Il serre les poings, tremblant de rage, son souffle saccadé.
— Qu'est-ce que tu nous caches, putain ?! crache-t-il, son ton montant d'un cran. On se connaît depuis toujours, Malcolm ! Depuis qu'on est mômes ! Tu n'as jamais fréquenté personne, tu n'as jamais participé activement en classe, et pourtant tu as toujours surpassé tout le monde !
Sa voix se fait plus aiguë, presque hystérique.
— Et là, on était censés arriver premiers au classement avec notre plan ! Mais non, il a fallu que tu te mêles de ce qui ne te regardait pas !
Je soutiens son regard furibond sans ciller, un sourire ironique se dessinant sur mes lèvres.

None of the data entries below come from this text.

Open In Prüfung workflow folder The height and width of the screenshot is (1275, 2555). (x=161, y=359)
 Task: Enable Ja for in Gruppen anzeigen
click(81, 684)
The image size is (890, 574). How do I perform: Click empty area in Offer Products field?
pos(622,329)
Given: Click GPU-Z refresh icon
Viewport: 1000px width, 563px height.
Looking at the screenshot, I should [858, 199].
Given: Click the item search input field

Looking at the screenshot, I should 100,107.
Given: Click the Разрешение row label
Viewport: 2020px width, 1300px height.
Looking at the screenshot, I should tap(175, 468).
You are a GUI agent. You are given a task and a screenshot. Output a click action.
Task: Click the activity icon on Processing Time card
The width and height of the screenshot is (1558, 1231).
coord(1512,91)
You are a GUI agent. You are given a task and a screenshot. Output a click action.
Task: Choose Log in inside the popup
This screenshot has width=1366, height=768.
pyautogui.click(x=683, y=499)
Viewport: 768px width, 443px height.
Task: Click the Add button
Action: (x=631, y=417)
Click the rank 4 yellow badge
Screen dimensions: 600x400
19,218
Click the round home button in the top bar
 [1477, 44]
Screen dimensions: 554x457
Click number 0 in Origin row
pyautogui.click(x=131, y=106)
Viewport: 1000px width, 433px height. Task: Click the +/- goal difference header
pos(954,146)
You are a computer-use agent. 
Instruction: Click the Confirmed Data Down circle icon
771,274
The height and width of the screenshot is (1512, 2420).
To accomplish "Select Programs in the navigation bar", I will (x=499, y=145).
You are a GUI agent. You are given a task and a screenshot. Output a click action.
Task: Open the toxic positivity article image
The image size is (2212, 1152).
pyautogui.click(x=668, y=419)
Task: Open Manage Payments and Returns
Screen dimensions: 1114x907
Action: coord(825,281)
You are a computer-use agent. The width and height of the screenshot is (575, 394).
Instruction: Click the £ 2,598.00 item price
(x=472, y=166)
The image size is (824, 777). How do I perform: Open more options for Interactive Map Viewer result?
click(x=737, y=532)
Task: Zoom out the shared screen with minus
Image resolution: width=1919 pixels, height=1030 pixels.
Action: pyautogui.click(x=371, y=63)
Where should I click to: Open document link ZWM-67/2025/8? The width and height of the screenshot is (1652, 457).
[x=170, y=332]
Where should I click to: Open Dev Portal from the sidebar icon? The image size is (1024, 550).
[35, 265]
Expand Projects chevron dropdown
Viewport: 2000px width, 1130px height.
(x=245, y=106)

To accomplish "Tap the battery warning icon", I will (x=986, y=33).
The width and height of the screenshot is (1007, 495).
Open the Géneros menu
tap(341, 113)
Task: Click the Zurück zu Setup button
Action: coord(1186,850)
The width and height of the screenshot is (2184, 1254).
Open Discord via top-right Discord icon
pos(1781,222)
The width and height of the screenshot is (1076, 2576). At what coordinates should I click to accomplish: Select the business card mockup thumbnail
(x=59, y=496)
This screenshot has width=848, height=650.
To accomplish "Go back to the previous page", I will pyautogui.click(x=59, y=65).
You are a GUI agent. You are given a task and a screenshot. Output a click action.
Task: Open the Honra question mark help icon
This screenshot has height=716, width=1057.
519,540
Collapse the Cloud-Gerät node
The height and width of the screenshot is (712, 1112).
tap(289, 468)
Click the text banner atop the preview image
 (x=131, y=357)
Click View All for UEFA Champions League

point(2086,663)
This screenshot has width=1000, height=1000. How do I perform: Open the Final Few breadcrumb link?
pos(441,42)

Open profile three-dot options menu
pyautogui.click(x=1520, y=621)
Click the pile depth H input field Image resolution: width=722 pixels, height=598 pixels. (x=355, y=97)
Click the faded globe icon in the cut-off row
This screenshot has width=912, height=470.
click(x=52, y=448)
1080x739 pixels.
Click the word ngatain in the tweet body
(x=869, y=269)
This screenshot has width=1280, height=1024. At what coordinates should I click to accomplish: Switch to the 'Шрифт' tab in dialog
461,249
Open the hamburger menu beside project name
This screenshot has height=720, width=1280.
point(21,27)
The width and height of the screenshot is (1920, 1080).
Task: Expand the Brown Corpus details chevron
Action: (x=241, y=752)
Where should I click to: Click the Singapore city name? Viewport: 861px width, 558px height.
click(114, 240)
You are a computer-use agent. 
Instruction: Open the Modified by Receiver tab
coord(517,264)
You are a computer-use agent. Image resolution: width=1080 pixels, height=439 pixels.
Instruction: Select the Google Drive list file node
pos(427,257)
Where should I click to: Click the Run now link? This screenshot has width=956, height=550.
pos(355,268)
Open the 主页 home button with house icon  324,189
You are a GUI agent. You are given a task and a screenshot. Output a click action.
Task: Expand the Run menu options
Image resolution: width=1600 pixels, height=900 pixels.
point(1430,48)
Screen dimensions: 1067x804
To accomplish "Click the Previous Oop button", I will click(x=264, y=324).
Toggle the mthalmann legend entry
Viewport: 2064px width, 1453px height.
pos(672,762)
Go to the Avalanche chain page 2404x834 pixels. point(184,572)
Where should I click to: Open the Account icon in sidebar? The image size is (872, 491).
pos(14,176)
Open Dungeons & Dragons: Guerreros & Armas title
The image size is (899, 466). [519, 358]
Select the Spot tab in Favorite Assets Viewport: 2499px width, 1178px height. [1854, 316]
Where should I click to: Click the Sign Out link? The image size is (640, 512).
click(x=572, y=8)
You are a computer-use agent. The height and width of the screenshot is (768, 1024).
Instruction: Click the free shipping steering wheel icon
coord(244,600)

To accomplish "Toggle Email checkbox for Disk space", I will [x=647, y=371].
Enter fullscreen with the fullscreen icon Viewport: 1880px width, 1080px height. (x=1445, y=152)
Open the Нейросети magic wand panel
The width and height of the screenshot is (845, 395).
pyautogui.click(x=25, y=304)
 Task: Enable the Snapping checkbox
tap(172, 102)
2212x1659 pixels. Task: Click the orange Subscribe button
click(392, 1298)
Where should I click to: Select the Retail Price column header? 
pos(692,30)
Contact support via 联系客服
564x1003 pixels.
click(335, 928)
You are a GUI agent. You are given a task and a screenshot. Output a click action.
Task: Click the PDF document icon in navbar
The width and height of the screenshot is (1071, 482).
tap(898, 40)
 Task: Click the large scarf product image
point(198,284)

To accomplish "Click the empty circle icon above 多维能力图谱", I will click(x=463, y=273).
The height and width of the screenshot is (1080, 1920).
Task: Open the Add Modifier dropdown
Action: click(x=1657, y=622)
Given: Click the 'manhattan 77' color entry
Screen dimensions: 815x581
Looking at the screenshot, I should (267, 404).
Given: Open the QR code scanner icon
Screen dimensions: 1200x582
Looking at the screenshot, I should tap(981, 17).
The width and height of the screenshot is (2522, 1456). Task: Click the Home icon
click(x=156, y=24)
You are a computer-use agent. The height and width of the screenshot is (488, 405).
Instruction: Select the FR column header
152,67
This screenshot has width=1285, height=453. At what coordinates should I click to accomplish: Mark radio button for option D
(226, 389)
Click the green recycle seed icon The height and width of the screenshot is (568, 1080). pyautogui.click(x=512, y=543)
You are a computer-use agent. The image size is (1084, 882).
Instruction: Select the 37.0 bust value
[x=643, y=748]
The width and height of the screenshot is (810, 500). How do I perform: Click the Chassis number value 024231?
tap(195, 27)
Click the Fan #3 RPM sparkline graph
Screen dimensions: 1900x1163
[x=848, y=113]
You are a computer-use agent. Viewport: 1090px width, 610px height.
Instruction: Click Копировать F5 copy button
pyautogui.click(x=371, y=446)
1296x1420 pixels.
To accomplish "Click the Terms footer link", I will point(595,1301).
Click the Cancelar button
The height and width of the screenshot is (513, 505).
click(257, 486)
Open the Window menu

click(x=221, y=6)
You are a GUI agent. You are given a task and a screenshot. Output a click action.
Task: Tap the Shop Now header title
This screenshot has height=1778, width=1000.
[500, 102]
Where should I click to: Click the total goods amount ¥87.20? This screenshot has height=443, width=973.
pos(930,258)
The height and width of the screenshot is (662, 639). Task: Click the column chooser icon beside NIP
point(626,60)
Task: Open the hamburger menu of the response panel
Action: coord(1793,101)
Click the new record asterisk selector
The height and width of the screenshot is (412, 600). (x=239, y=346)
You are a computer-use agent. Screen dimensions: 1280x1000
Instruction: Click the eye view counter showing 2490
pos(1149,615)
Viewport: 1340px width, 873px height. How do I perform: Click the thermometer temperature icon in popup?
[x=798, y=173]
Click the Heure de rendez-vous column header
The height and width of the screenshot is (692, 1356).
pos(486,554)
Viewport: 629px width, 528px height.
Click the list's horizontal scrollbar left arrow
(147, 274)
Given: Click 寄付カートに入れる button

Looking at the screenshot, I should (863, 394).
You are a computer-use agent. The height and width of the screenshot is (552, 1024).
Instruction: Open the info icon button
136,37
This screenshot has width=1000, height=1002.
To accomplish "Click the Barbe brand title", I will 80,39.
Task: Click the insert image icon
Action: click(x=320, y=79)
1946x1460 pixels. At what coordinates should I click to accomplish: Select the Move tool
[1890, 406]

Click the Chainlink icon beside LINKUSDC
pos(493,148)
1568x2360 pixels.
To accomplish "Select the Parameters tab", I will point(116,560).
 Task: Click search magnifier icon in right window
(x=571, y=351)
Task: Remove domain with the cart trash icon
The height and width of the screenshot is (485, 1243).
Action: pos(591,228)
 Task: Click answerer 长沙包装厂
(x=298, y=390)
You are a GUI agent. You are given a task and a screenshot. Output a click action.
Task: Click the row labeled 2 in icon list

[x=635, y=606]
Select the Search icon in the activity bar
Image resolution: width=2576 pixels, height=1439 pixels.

— Tout ce que j'ai observé, c'est que vous avez littéralement sorti votre queue devant une jeune fille. Sérieusement, Jonas, vous pensiez quoi ? Que c'était une stratégie de génie ? De toute manière, Konan et sa clique ont tué bien plus de personnes que vous. Vous n'auriez jamais pu les détrôner. Encore moins si j'avais décidé de participer activement.
Son visage se tord de frustration, et je vois sa mâchoire se contracter comme s'il allait exploser.
— On avait un plan imbattable ! hurle-t-il, presque désespéré. On a tué vingt-cinq personnes, en tout et pour tout !
Je hausse un sourcil, un éclat sarcastique dans le regard.
— Ouah, bravo ! murmuré-je avec une ironie si appuyée qu'elle aurait pu couper l'air.
Il serre les dents, la colère toujours visible sur ses traits, mais avant qu'il ne puisse répliquer, l'alarme marquant le début de la nuitée retentit dans l'Académie.
Il me relâche à contrecœur, son regard brûlant toujours posé sur moi.
— Méfie-toi, grince-t-il entre ses dents. Peut-être que tu as la direction dans ta poche, mais je découvrirai ton secret, Malcolm.
Je le fixe une seconde, un sourire moqueur étirant mes lèvres. Puis, sans crier gare, j'éclate de rire. Jonas recule d'un pas, incertain, comme s'il hésitait entre m'attaquer de nouveau ou fuir.
— Mon secret ? Sérieusement ? rétorqué-je en essuyant une larme imaginaire au coin de mon œil. Bonne chance, Jonas. T'as encore beaucoup à apprendre.
Sans attendre sa réaction, je me détourne et reprends mon chemin vers la salle 23. Derrière moi, ses murmures furieux s'estompent alors que je m'éloigne.
Ce mec est définitivement la personne la plus drôle que je connaisse, sans même s'en rendre compte. S'il continu de se croire supérieur, il va vite déchanter. Il ne sait absolument rien de moi, pas la moindre chose sur ce que je suis vraiment. Tant mieux pour lui, d'ailleurs... il ne s'en remettrait pas, j'en suis sûr. Sa petite bulle de suffisance éclaterait en un instant, et il tomberait de haut. Mais ça, ce n'est pas mon problème. Rien n'est mon problème dans la mesure où ça ne me touche pas directement.